[Start of Attachment]

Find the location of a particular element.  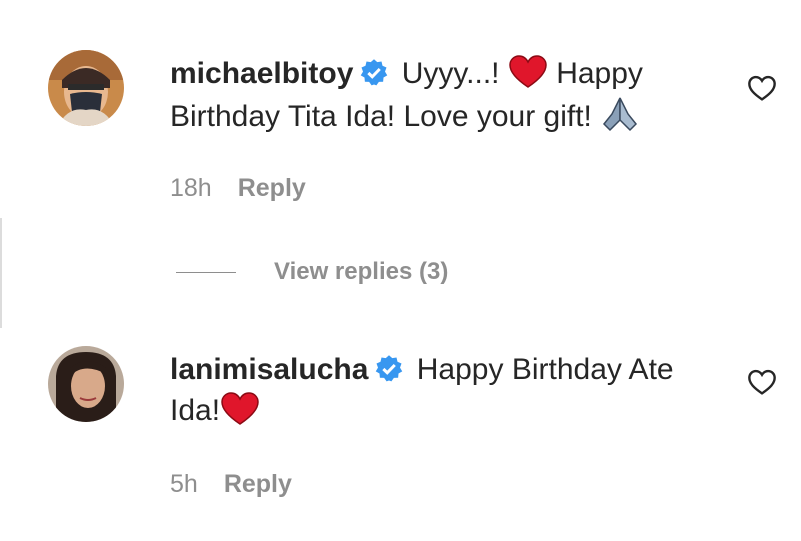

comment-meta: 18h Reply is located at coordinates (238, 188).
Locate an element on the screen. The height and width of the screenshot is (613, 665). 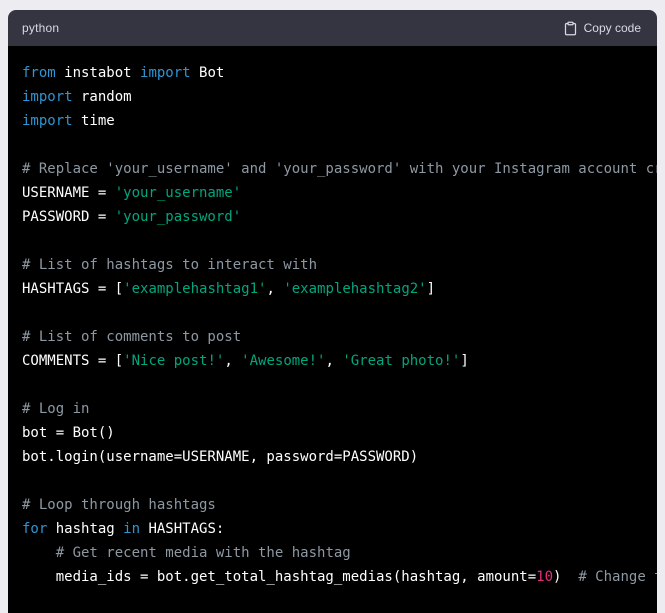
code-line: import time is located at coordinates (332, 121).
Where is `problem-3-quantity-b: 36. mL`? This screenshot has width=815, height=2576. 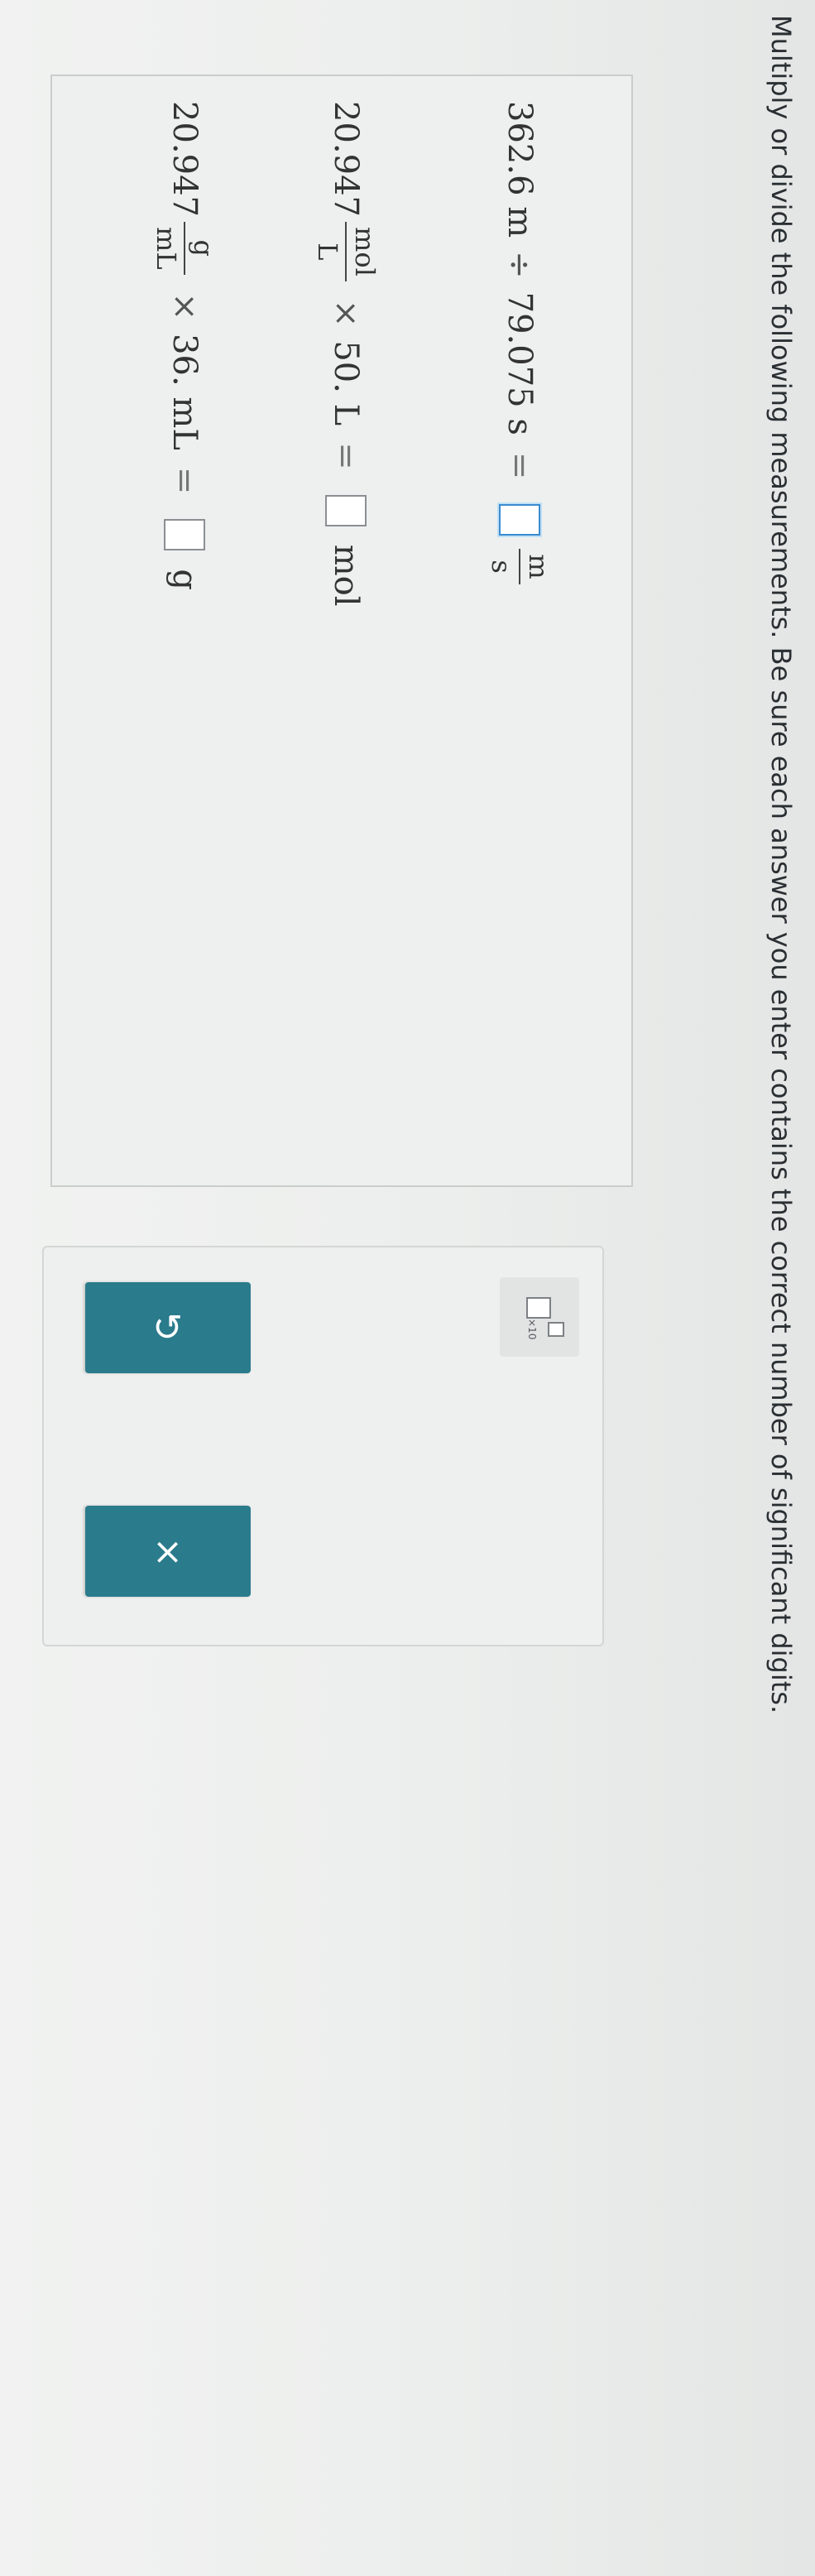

[End of Attachment]

• **Work instruction**
Reproduce every one of the entries above word for word, leaving out the pictures.

• **Output below**
Find the location of a particular element.  

comment-meta: 18h Reply is located at coordinates (238, 188).
Locate an element on the screen. The height and width of the screenshot is (613, 665). 
code-line: import time is located at coordinates (332, 121).
Where is `problem-3-quantity-b: 36. mL`? This screenshot has width=815, height=2576. 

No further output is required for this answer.